Per decenni, la National Highway Administration ha mantenuto, con diversi gradi di efficacia, una rete di oltre 40.000 chilometri di strade nazionali . Lo ha fatto pianificando, eseguendo e supervisionando progetti che, anche con errori, cercavano di garantire che le persone potessero viaggiare da un capo all'altro del Paese senza rischiare la vita. Grazie a team tecnici, alla presenza federale e alla conoscenza del territorio, la Highway Administration si è coordinata con le province per la manutenzione delle strade, la progettazione di autostrade, la risposta alle emergenze o semplicemente la segnalazione di una curva pericolosa prima che costasse un'altra vita. Oggi, tutto questo è stato smantellato.

Non si tratta solo di strade; si tratta dello Stato nella sua forma più tangibile. Ciò che questo governo chiama "riduzione della spesa" è in realtà una privazione degli strumenti che permettono alla società di funzionare. Perché mentre celebrano i surplus fiscali, ignorano un dibattito fondamentale: che senso ha che lo Stato spenda meno se, in cambio, abbiamo distrutto strade, ospedali senza forniture e scuole che cadono a pezzi? Che senso ha riscuotere entrate se non ci sono investimenti? Dov'è la promessa che, una volta che i conti saranno in ordine, i lavori pubblici torneranno?

Durante la campagna presidenziale, Javier Milei annunciò che non ci sarebbero stati lavori pubblici a causa del deficit fiscale, ma oggi, con un surplus in tasca, le strade rimangono paralizzate, i lavori di costruzione sono bloccati e gli investimenti pubblici nel 2024 sono stati i più bassi degli ultimi vent'anni. Il 54% degli oltre 2.700 progetti ereditati rimane come li aveva lasciati la precedente amministrazione, senza progressi, senza continuità, senza futuro. Solo 18 nuovi progetti sono stati avviati in tutto il Paese. Efficienza? Modernizzazione? No, abbandono.
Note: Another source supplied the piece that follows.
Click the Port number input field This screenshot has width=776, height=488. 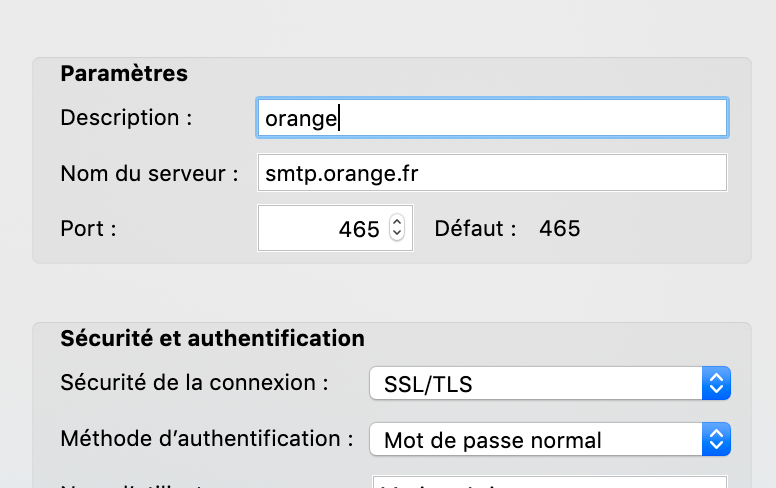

E intanto continuiamo a pagare tasse che, in teoria, dovrebbero finanziare le infrastrutture. Nessuno chiede che vengano eliminate, perché sappiamo che lo sviluppo va finanziato, ma esigiamo coerenza. Se lo Stato applica l'IVA sui materiali da costruzione, se i progetti a base fiscale permettono alle aziende di finanziare le infrastrutture con le proprie tasse, se esistono meccanismi per finanziare opere pubbliche senza deficit, perché non si fa nulla? Perché lo Stato si ritira anche quando ha i mezzi per agire?

La chiusura dell'Amministrazione Nazionale delle Autostrade non è un gesto di austerità o una lotta alla corruzione: è il sintomo di un Paese in cui le risorse pubbliche sono superflue, dove lo Stato è un fastidio e dove la vita quotidiana di milioni di persone è lasciata alla deriva. Nessuna azienda privata manterrà 1.000 chilometri di strade senza alcun ritorno economico, semplicemente perché non esiste una gara d'appalto pubblica che possa sostituire le politiche pubbliche, e nessuna agenzia di controllo può sostituire la capacità dello Stato di agire con presenza territoriale, pianificazione tecnica e responsabilità sociale.

La discussione non è solo tecnica, è politica, perché ridurre lo Stato non significa necessariamente migliorarlo, soprattutto quando i tagli riguardano funzioni vitali come i lavori pubblici . Non si può costruire un Paese con strade interrotte, progetti di costruzione bloccati e funzionari che applaudono la propria rovina.

La discussione di fondo è questa: o ci impegniamo per uno Stato reattivo che pianifichi, si prenda cura e garantisca le condizioni minime per vivere dignitosamente, oppure accettiamo che ogni buca, ogni curva non segnalata e ogni morte evitabile siano parte del prezzo da pagare per un'ideologia che confonde la libertà con l'abbandono.